_Task goal_
Could you count how many lines of the data include "Sort" and answer with the number only?

Data for this exercise START

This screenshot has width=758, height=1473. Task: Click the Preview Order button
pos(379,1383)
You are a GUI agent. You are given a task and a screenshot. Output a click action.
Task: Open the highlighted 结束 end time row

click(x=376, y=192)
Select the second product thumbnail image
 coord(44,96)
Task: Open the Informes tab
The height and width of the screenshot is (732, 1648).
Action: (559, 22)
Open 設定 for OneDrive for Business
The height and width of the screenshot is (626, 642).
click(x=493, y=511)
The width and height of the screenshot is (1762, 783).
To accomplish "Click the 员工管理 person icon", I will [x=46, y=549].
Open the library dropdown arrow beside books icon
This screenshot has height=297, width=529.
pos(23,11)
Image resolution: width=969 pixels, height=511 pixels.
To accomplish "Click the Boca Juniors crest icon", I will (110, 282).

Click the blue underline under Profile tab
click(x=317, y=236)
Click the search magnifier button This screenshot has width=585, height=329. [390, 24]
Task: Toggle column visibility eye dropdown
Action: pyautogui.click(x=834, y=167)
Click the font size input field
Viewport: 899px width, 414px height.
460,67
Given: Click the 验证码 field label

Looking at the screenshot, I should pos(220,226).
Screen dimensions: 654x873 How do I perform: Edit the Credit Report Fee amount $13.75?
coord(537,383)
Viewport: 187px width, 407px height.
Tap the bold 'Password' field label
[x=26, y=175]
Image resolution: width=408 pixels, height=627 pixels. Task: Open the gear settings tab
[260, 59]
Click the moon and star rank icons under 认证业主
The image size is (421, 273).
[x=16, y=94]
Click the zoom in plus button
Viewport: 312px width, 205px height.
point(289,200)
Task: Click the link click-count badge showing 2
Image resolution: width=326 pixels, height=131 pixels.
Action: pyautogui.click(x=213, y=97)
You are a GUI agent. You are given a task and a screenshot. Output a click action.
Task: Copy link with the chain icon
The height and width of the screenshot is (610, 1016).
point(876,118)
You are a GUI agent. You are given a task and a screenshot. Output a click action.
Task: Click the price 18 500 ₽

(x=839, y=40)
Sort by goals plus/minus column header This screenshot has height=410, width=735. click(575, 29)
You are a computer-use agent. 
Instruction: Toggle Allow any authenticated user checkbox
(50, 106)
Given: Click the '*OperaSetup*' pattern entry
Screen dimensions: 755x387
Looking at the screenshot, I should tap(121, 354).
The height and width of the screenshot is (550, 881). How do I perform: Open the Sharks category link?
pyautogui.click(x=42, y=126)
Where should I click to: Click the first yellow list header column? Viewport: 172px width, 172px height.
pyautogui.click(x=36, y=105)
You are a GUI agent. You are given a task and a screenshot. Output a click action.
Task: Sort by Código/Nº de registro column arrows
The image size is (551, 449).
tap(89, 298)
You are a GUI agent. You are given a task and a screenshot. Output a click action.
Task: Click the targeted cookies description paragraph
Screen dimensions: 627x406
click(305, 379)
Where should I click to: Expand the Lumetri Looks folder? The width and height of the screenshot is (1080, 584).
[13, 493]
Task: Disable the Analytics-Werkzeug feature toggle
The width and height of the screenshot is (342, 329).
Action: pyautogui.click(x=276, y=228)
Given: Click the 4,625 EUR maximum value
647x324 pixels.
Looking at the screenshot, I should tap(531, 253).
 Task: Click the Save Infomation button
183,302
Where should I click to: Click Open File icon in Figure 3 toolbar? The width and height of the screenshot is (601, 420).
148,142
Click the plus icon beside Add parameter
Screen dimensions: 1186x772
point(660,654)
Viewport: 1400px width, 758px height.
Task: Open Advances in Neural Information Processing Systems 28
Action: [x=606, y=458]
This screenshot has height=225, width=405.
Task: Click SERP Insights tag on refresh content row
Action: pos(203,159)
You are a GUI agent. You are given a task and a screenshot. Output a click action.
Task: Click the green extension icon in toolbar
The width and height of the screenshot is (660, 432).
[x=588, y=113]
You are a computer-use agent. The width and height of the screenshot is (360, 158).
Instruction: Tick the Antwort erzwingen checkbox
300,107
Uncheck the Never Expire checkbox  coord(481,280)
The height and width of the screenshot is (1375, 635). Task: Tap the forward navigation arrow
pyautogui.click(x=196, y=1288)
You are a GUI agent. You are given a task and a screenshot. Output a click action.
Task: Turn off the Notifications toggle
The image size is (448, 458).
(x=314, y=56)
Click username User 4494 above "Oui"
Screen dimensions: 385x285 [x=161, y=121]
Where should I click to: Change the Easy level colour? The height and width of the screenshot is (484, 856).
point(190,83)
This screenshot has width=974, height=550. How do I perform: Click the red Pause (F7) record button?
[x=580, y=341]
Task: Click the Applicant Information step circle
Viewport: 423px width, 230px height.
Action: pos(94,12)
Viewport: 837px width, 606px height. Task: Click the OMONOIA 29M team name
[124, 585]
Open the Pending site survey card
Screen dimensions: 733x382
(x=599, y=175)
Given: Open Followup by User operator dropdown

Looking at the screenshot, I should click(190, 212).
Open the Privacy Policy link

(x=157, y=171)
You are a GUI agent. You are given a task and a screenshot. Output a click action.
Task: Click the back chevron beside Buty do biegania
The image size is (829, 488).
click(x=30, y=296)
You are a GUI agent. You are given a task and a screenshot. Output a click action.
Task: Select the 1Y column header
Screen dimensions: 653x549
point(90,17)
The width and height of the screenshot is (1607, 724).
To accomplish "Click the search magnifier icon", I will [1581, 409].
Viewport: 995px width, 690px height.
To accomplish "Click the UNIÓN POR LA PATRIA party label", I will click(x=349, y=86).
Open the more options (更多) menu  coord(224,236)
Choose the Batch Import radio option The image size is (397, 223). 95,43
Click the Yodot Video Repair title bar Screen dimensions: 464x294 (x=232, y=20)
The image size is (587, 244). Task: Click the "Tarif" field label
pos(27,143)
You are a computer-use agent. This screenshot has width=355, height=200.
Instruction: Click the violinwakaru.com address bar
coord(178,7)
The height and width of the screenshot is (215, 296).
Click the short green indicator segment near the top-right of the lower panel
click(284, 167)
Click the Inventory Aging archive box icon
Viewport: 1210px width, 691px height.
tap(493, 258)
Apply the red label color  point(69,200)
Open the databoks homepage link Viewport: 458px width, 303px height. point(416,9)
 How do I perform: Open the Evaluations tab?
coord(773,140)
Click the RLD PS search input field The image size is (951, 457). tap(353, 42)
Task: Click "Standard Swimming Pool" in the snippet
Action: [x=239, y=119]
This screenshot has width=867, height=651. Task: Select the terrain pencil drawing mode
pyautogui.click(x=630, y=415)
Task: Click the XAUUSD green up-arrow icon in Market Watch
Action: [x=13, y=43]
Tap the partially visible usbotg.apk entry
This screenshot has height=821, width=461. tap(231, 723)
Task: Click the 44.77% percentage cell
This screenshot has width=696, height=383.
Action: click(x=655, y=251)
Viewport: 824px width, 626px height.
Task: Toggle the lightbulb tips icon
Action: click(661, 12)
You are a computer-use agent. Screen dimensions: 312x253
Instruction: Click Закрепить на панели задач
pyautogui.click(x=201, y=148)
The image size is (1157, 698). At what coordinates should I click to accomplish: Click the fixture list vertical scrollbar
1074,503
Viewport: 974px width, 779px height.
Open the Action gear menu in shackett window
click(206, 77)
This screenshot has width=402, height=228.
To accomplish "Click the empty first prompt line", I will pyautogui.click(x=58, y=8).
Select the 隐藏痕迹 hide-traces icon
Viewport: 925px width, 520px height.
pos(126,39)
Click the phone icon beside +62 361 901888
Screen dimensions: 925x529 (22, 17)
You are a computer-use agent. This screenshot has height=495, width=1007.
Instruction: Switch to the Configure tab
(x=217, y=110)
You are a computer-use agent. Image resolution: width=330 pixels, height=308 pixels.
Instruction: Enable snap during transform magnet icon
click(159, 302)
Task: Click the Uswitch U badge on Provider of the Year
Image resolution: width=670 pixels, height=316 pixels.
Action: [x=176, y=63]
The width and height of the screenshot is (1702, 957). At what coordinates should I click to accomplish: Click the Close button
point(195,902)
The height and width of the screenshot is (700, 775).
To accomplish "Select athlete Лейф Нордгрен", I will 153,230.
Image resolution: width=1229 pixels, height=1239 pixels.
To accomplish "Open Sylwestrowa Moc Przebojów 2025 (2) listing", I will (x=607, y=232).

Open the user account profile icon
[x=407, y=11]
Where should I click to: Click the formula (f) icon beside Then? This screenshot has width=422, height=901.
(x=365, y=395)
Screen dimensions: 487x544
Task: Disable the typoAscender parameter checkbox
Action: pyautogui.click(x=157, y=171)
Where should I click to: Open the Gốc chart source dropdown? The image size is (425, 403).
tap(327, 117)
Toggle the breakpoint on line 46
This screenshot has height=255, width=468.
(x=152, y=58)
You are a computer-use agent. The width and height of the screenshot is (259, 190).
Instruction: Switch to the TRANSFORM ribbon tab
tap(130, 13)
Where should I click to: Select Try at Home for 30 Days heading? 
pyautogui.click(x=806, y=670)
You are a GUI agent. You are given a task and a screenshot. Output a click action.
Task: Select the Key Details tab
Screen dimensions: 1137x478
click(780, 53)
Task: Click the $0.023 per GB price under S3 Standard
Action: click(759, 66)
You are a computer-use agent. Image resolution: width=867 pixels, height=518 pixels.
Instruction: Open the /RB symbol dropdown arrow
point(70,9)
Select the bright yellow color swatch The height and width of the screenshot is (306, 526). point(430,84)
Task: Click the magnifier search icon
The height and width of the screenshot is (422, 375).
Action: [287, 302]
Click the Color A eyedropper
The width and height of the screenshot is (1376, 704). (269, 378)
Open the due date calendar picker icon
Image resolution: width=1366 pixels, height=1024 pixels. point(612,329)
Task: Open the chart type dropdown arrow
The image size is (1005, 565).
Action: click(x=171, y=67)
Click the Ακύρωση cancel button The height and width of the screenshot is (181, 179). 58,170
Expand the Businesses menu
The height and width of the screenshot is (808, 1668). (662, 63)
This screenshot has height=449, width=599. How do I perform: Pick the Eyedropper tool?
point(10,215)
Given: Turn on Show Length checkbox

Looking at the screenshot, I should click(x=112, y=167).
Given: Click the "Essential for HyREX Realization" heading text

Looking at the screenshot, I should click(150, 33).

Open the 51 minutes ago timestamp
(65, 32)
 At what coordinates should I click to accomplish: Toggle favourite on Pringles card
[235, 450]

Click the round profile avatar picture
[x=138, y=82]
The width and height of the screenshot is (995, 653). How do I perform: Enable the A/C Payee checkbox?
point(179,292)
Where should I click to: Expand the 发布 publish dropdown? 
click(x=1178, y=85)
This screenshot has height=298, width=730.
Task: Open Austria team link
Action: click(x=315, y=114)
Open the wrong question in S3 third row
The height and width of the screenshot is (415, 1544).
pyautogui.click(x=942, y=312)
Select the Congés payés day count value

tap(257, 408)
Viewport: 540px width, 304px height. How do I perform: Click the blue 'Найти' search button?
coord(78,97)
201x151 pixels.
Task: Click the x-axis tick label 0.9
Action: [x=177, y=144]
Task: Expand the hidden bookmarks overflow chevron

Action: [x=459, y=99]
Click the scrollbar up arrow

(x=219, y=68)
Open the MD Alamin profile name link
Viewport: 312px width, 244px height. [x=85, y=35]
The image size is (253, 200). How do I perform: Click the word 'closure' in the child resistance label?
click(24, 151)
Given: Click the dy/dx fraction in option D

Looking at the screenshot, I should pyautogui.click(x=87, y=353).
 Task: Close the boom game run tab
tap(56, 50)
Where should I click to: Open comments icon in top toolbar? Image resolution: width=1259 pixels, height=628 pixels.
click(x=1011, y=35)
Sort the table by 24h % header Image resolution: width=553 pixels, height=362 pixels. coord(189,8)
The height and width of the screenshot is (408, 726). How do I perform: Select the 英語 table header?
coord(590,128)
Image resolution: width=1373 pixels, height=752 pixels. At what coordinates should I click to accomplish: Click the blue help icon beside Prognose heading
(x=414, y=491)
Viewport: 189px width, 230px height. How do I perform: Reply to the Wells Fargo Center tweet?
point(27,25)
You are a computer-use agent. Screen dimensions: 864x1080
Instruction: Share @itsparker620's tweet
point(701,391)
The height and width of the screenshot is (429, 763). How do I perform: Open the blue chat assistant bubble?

Data for this exercise END

_Answer section_
3